_WHAT IS BEING ASKED_:
Reproduce the data word for word, keeping every line complete.

_EXERCISE MATERIALS_:
********

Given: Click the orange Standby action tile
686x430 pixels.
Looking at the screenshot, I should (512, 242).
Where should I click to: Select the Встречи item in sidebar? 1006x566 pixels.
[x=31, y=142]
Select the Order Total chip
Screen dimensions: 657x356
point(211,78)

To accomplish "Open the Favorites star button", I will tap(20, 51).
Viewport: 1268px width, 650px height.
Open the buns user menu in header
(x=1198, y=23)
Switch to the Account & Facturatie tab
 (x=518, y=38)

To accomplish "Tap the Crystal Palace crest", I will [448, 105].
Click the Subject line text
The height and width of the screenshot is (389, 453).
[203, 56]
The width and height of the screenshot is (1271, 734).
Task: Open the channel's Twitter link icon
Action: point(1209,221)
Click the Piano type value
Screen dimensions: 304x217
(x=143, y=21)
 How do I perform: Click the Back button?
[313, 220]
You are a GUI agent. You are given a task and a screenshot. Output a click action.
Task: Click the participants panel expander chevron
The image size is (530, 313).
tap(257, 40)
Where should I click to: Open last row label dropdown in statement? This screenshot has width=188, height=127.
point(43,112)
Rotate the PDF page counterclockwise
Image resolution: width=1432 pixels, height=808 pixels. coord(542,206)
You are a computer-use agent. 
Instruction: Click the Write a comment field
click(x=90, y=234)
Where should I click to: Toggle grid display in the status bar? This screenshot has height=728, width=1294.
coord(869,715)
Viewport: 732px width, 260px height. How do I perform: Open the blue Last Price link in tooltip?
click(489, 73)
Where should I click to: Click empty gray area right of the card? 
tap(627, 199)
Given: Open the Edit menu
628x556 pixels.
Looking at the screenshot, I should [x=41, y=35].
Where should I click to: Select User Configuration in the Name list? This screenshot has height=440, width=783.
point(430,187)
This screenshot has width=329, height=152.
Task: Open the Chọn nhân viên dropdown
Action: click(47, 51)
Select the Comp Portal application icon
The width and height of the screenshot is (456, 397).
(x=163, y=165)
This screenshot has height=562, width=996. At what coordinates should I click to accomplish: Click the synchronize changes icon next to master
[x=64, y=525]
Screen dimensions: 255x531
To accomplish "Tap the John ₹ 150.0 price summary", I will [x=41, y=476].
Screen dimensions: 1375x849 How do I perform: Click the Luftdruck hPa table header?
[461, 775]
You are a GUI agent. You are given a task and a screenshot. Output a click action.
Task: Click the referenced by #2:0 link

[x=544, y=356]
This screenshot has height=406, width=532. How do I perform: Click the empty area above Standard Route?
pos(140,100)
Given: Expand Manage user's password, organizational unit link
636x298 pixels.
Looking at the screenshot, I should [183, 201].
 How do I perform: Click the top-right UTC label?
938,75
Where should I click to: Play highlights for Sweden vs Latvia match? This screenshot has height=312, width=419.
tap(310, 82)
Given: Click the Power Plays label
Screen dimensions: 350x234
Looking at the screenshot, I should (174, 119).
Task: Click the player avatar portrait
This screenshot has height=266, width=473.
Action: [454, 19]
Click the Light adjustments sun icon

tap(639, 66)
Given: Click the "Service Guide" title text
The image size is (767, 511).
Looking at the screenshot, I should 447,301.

********

_EXPECTED ANSWER_:
Given: Click the orange Standby action tile
686x430 pixels.
Looking at the screenshot, I should (512, 242).
Where should I click to: Select the Встречи item in sidebar? 1006x566 pixels.
[x=31, y=142]
Select the Order Total chip
Screen dimensions: 657x356
point(211,78)

To accomplish "Open the Favorites star button", I will tap(20, 51).
Viewport: 1268px width, 650px height.
Open the buns user menu in header
(x=1198, y=23)
Switch to the Account & Facturatie tab
 (x=518, y=38)

To accomplish "Tap the Crystal Palace crest", I will [448, 105].
Click the Subject line text
The height and width of the screenshot is (389, 453).
[203, 56]
The width and height of the screenshot is (1271, 734).
Task: Open the channel's Twitter link icon
Action: point(1209,221)
Click the Piano type value
Screen dimensions: 304x217
(x=143, y=21)
 How do I perform: Click the Back button?
[313, 220]
You are a GUI agent. You are given a task and a screenshot. Output a click action.
Task: Click the participants panel expander chevron
The image size is (530, 313).
tap(257, 40)
Where should I click to: Open last row label dropdown in statement? This screenshot has width=188, height=127.
point(43,112)
Rotate the PDF page counterclockwise
Image resolution: width=1432 pixels, height=808 pixels. coord(542,206)
You are a computer-use agent. 
Instruction: Click the Write a comment field
click(x=90, y=234)
Where should I click to: Toggle grid display in the status bar? This screenshot has height=728, width=1294.
coord(869,715)
Viewport: 732px width, 260px height. How do I perform: Open the blue Last Price link in tooltip?
click(489, 73)
Where should I click to: Click empty gray area right of the card? 
tap(627, 199)
Given: Open the Edit menu
628x556 pixels.
Looking at the screenshot, I should [x=41, y=35].
Where should I click to: Select User Configuration in the Name list? This screenshot has height=440, width=783.
point(430,187)
This screenshot has width=329, height=152.
Task: Open the Chọn nhân viên dropdown
Action: click(47, 51)
Select the Comp Portal application icon
The width and height of the screenshot is (456, 397).
(x=163, y=165)
This screenshot has height=562, width=996. At what coordinates should I click to accomplish: Click the synchronize changes icon next to master
[x=64, y=525]
Screen dimensions: 255x531
To accomplish "Tap the John ₹ 150.0 price summary", I will [x=41, y=476].
Screen dimensions: 1375x849 How do I perform: Click the Luftdruck hPa table header?
[461, 775]
You are a GUI agent. You are given a task and a screenshot. Output a click action.
Task: Click the referenced by #2:0 link

[x=544, y=356]
This screenshot has height=406, width=532. How do I perform: Click the empty area above Standard Route?
pos(140,100)
Given: Expand Manage user's password, organizational unit link
636x298 pixels.
Looking at the screenshot, I should [183, 201].
 How do I perform: Click the top-right UTC label?
938,75
Where should I click to: Play highlights for Sweden vs Latvia match? This screenshot has height=312, width=419.
tap(310, 82)
Given: Click the Power Plays label
Screen dimensions: 350x234
Looking at the screenshot, I should (174, 119).
Task: Click the player avatar portrait
This screenshot has height=266, width=473.
Action: [454, 19]
Click the Light adjustments sun icon

tap(639, 66)
Given: Click the "Service Guide" title text
The image size is (767, 511).
Looking at the screenshot, I should 447,301.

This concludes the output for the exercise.